London, June 23, 2026, 13:08 BST
International Consolidated Airlines Group dropped 0.6% to 463.1 pence in late London trade Tuesday. The British Airways parent gave back some ground after jumping 2.4% on Monday, when the shares hit a new 52-week high.
IAG shares climbed earlier after Deutsche Bank analyst Jaime Rowbotham raised his price target to 540 pence from 460 pence and kept a “buy” rating. Rowbotham said IAG’s old fuel forecasts were made “at the height of the Middle East conflict” and now sees a 2026 fuel bill of €8.56 billion, less than the management estimate of about €9 billion. Deutsche also upped its targets for Air France-KLM and Lufthansa, but stayed at “hold” on both stocks. Asktraders
Fuel is the main mover right now. Brent crude dropped another 0.6% to $77.47 a barrel on Tuesday, after falling over 3% Monday. Tanker traffic picked up again in the Strait of Hormuz as U.S. and Iran wrapped up peace talks. SEB Research analyst Ole Hvalbye warned the deal is still “new and fragile.” Reuters
Shares fell Tuesday, mostly in line with a softer London session and not because of new worries about the airline. The FTSE 100 slipped 0.7% in early trading as markets raised bets on more interest-rate hikes and responded to news that Britain’s services sector shrank further.

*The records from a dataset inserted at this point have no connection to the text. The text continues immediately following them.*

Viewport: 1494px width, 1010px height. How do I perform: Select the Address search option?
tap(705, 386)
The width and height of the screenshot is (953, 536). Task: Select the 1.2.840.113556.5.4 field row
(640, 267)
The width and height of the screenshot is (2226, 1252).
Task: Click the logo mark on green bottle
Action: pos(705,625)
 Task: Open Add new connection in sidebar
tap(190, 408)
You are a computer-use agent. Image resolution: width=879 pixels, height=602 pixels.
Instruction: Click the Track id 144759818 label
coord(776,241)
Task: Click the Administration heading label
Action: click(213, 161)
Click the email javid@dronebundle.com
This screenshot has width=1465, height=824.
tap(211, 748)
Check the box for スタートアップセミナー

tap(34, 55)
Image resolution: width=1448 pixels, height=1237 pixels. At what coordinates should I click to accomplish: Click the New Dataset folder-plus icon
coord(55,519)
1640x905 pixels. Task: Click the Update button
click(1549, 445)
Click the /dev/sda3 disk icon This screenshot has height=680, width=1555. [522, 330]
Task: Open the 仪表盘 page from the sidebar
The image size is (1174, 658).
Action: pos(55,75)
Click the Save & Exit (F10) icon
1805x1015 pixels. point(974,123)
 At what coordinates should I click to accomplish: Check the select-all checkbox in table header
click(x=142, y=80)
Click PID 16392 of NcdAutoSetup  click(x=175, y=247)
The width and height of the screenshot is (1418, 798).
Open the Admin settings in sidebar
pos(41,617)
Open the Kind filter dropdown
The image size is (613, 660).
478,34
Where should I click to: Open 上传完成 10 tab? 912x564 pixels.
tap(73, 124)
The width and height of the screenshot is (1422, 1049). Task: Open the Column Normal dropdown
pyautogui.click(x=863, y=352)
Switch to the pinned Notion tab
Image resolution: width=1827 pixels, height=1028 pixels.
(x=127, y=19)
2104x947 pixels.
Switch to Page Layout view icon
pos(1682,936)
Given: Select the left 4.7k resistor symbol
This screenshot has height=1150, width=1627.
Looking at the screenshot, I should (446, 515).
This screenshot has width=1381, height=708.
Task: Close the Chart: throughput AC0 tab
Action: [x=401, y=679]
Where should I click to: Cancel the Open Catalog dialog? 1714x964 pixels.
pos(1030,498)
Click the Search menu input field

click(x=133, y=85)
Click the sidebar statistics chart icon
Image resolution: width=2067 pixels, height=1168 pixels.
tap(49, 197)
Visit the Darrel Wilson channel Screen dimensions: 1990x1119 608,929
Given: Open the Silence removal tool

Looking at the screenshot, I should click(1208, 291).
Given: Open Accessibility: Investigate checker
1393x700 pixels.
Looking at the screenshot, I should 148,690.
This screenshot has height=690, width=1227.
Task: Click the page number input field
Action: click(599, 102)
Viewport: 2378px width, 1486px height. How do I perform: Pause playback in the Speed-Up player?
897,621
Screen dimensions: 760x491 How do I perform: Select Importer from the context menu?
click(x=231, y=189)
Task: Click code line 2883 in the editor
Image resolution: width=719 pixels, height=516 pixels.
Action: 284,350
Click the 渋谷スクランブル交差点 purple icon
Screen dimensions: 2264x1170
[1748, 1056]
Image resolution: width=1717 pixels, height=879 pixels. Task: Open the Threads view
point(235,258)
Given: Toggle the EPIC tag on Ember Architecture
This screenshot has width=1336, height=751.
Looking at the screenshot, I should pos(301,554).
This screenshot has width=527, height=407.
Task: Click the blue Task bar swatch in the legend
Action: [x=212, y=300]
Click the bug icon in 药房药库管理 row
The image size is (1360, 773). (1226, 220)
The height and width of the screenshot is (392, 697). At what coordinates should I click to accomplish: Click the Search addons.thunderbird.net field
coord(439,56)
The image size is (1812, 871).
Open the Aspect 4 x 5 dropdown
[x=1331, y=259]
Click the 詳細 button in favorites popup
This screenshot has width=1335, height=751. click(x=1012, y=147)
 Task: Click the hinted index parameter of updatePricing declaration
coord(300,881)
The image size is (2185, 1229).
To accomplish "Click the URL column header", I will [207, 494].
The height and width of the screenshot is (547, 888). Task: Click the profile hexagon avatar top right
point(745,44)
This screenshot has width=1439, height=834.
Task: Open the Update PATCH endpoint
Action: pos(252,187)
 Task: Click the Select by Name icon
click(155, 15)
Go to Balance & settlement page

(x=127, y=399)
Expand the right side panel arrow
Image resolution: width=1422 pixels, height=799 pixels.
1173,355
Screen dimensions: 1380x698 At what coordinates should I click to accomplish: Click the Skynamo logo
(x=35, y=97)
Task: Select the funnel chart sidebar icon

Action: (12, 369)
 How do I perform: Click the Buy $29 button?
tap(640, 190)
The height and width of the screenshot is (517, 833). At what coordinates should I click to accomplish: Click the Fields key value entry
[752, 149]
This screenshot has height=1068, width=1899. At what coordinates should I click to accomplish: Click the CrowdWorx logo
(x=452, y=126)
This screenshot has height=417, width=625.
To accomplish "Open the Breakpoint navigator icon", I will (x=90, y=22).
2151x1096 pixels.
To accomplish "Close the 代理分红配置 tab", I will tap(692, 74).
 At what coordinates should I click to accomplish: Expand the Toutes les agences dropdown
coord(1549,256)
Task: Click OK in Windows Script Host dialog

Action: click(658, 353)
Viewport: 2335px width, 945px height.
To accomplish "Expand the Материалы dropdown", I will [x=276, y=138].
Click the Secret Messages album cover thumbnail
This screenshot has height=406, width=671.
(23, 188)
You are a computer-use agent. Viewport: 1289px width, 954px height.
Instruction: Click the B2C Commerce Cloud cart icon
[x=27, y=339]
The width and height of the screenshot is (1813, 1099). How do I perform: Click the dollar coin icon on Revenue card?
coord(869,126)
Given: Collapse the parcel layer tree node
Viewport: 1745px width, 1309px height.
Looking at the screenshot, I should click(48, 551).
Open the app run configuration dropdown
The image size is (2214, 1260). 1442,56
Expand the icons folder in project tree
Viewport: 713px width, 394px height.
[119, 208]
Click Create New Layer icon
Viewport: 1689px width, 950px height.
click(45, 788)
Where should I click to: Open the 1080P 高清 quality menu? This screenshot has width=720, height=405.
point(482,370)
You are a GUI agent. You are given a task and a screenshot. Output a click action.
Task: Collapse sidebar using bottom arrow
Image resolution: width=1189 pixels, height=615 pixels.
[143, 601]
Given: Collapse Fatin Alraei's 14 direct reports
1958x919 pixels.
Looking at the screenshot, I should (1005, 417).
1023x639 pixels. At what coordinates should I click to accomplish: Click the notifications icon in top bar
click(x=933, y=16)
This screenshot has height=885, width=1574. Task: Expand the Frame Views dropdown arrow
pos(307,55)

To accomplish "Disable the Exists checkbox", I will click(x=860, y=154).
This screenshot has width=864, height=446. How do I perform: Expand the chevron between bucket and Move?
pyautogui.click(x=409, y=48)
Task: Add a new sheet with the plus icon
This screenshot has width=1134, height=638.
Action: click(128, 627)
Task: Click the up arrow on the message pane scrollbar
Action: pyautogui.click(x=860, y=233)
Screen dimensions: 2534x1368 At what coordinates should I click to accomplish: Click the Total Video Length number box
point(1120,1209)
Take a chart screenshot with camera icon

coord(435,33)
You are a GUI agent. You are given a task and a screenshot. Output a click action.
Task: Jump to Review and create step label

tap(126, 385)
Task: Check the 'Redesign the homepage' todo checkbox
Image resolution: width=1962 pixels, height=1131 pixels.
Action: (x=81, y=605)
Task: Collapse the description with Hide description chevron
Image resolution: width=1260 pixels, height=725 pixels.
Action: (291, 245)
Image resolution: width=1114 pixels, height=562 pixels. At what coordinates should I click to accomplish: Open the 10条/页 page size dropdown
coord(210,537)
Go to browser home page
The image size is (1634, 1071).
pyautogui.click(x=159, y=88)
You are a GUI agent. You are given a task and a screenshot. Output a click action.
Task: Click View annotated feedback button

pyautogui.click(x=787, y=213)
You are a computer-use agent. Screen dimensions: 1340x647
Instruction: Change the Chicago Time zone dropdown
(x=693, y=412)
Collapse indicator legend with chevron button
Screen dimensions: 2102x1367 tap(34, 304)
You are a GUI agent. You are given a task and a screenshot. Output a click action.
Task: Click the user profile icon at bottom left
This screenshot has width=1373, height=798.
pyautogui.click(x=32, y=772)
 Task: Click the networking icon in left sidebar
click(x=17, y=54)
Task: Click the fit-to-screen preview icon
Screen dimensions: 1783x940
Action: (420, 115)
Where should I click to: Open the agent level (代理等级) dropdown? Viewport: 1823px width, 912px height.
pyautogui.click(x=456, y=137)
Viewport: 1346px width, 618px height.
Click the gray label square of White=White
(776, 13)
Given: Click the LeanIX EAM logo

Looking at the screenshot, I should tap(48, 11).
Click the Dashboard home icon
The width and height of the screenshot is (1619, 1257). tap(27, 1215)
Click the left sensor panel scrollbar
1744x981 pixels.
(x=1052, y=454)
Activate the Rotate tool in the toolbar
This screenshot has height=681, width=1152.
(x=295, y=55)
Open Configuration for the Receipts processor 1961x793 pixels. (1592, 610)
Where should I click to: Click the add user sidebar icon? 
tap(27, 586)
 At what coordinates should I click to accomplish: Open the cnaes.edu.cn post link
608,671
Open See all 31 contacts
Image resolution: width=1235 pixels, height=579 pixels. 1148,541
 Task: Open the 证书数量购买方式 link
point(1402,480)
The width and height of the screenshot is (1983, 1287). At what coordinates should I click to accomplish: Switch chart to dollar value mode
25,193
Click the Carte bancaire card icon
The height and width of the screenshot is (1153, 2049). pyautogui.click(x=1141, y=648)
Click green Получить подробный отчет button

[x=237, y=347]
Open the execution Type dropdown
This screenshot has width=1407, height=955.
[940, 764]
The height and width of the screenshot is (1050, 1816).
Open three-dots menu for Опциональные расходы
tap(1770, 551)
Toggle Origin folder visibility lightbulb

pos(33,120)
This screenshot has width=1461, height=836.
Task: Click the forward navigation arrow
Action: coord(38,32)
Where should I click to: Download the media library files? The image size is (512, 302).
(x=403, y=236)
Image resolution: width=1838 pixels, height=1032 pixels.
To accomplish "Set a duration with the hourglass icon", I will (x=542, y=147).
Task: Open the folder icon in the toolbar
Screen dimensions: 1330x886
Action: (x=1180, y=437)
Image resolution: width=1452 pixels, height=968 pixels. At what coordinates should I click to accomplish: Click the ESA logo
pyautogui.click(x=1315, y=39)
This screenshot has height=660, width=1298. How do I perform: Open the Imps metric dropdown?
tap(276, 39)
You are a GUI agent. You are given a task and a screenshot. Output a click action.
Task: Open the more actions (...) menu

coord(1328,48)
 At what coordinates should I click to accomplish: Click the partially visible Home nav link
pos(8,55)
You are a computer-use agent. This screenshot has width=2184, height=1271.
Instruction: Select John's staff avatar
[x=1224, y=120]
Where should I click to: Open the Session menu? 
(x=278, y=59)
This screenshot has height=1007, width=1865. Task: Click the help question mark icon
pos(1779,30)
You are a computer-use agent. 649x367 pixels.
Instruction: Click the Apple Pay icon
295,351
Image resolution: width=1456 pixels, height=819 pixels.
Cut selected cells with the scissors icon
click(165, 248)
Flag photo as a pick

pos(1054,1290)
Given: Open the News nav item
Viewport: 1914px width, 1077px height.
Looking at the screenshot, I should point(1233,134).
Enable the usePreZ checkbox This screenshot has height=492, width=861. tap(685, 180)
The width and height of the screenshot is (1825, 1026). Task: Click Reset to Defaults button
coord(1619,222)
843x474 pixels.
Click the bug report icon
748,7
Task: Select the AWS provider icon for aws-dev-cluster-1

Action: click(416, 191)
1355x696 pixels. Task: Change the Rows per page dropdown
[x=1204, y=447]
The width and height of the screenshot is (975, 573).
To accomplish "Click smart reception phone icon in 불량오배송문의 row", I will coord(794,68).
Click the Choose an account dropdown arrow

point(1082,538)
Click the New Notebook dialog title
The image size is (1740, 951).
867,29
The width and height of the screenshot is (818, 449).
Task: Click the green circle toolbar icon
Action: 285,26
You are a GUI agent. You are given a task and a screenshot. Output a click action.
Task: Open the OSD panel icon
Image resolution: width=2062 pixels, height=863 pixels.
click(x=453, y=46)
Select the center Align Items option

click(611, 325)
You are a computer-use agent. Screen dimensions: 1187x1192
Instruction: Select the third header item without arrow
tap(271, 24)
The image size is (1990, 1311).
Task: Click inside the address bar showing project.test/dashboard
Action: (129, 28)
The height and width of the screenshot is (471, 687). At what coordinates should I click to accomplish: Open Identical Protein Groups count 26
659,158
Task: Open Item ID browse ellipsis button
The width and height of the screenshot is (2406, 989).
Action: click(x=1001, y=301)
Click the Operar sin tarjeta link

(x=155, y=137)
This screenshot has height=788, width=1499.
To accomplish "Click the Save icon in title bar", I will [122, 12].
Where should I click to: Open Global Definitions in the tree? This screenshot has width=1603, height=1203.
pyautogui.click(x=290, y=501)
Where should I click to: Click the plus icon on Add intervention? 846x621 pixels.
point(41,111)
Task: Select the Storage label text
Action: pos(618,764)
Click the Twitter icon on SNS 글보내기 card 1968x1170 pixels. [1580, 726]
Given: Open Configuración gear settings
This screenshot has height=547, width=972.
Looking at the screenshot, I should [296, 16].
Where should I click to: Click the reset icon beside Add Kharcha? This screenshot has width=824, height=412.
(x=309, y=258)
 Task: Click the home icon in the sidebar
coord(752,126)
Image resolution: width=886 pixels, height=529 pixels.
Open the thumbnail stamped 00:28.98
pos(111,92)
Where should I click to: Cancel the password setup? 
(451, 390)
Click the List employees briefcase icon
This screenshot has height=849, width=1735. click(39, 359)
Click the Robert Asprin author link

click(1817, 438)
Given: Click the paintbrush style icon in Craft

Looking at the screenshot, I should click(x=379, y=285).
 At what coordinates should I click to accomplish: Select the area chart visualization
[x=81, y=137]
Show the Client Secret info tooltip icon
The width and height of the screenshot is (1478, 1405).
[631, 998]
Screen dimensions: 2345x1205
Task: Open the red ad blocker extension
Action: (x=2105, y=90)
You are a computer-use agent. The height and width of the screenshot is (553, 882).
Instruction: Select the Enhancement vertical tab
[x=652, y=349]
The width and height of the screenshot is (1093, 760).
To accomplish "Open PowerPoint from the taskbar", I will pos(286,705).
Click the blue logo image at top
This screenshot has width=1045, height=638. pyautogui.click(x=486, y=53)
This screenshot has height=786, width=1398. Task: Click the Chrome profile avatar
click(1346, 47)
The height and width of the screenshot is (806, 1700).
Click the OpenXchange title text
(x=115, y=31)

easyJet is back in focus after Castlelake put forward a £4.74 billion bid, which the carrier dismissed as an opportunistic move. Analyst Dudley Shanley at Goodbody said “increased pressure on the board this week” is likely. IAG and Air France-KLM have been seen as possible consolidators in the sector, but EU competition and ownership restrictions make a buyout of easyJet tough. Reuters
IAG said in May that profit, free cash flow, and capacity for 2026 would come in below earlier forecasts. The company blamed higher fuel prices after the Iran conflict. About 70% of IAG’s remaining fuel is hedged, so it has locked in part of its costs. But IAG still expects its yearly fuel bill to be about €2 billion higher from 2025. Chief Executive Luis Gallego said, “We are taking action on yields, costs and capacity.” Reuters
Lower spot oil prices won’t take away the risk right away. Many existing hedges mean the benefits will take time to show, and another Gulf shipping hit could push prices back up. Gallego said IAG will “need to increase fares in order to mitigate the impact of fuel,” though price hikes are tougher on crowded short-haul routes in Europe. Business Travel News
IAG’s next checkpoint comes with its Q2 report out July 31. Investors want to see its new fuel cost guidance, signs that premium and transatlantic demand are still solid, and updates on the capacity cuts it laid out in May.